- Interactive map of Bhadbhut barrage
- Country: India
- Location: Bhadbhut, Bharuch district, Gujarat
- Coordinates: 21°39′26″N 72°47′38″E﻿ / ﻿21.657345948098033°N 72.7939161852691°E
- Purpose: Irrigation, water supply, seawater ingress protection, flood protection
- Status: Under construction
- Construction began: 7 August 2020
- Construction cost: ₹4,167.7 crore (US$430 million)
- Owner: Government of Gujarat

Dam and spillways
- Type of dam: Barrage
- Impounds: Narmada River
- Length: 1.663 kilometres (1.0 mi)
- Width (crest): 27 metres (89 ft)

Reservoir
- Total capacity: 599 MCM
- Catchment area: 96,650 square kilometres (24,000,000 acres)
- Maximum length: 47 kilometres (29 mi)
- Maximum width: 1,600 metres (5,200 ft)
- Maximum water depth: 7.5 metres (25 ft)

= Bhadbhut barrage =

The Bhadbhut barrage or Bhadbhut dam is an under-construction barrage on the Narmada River near Bhadbhut village in Bharuch district, Gujarat, India. The construction started on 7 August 2020 and will be completed by July 2027.

== History ==
The tender for the construction of the barrage and associated works was opened in June 2018. A joint venture of Dilip Buildcon and HCC was awarded the design and construction contract in July 2020. The barrage will cost ₹4167.7 crore. The project period is 48 months.

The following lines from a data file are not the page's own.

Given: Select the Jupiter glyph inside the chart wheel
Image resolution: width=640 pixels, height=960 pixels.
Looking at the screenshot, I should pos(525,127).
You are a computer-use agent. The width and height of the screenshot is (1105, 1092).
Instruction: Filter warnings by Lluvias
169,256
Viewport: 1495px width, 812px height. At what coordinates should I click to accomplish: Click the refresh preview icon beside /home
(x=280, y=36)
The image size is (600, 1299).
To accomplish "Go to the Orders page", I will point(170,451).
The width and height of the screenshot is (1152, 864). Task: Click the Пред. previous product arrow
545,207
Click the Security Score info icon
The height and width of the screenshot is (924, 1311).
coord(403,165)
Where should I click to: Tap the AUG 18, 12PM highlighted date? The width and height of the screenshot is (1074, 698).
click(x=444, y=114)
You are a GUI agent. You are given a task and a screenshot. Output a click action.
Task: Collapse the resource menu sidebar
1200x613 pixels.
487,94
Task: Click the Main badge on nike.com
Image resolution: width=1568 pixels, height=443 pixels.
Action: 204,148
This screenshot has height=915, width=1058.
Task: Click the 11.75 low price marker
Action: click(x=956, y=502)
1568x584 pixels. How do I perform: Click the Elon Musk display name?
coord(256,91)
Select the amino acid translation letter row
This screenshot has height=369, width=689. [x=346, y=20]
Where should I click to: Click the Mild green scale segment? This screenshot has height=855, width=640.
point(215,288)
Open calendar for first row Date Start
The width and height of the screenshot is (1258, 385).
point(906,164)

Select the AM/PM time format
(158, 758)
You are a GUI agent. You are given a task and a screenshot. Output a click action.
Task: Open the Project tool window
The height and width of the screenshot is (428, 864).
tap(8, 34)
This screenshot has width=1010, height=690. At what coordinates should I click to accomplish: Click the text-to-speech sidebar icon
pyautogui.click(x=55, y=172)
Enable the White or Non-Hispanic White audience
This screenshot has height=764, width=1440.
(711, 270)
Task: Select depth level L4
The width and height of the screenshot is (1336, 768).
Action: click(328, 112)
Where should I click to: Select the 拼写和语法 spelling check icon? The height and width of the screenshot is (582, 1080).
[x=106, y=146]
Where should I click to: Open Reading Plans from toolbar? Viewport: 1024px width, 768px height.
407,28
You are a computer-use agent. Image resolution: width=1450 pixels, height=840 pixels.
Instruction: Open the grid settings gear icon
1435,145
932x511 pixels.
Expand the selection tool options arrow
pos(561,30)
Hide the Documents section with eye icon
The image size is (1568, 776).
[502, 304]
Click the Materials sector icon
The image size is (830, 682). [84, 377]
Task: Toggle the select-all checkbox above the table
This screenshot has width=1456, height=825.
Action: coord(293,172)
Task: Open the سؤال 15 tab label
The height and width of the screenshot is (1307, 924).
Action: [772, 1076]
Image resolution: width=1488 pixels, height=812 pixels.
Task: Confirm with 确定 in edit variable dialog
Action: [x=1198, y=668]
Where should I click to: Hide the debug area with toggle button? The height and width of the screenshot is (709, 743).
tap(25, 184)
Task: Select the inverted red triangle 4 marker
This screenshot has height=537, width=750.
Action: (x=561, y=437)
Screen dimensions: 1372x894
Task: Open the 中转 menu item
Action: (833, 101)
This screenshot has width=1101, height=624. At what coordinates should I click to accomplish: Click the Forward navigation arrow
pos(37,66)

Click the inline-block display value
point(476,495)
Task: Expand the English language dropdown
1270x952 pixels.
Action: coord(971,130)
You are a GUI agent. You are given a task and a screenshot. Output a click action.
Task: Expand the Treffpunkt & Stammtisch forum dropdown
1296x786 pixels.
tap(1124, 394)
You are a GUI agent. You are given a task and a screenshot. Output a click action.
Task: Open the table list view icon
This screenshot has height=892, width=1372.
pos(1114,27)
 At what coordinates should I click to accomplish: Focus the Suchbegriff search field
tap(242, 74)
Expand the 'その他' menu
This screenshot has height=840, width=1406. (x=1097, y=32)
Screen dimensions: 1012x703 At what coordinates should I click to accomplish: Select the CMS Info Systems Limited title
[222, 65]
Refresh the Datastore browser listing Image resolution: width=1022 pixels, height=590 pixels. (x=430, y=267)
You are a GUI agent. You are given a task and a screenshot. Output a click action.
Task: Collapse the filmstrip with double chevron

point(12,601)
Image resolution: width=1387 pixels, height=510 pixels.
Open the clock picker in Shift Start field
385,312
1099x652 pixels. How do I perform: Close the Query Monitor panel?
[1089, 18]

On 7 August 2020, Chief Minister of Gujarat Vijay Rupani flagged off the construction. The Government of Gujarat had approved ₹5322.19 crore for the project. The Phase I of the project is expected to be completed in June 2026 and the Phase II in July 2027.

== Features ==
The project is a part of the envisaged Kalpasar Project. The project is tendered by the Narmada Water Resources, Water Supply and Kalpsar Department of the Government of Gujarat.

The barrage will be constructed 25 km upstream of the river mouth where it enters the Gulf of Khambhat in the Arabian Sea and 125 km downstream of the Sardar Sarovar dam. A 1.663 km long causeway-cum-weir barrage will be constructed. It will form a reservoir holding 599 MCM of fresh water.

The barrage will have 90 gates. A six-lane bridge will also be constructed on the barrage which will connect Dahej and Hazira with a reduced distance of 18 km. A total of 131.53 ha of land in 14 villages will be acquired to build the flood protection embankment on both banks of the river. The north and south bank embankments were 14 km-long and 4 metres high while the south bank embankment will be 27 km-long and 8 metres high.

The barrage will provide fresh water for drinking, agriculture and industries in the region as well as stop the ingress of seawater. It will also have a separate channel for fishing activities.

Some local fishermen opposed the project citing that the fish population will decrease due to the barrage.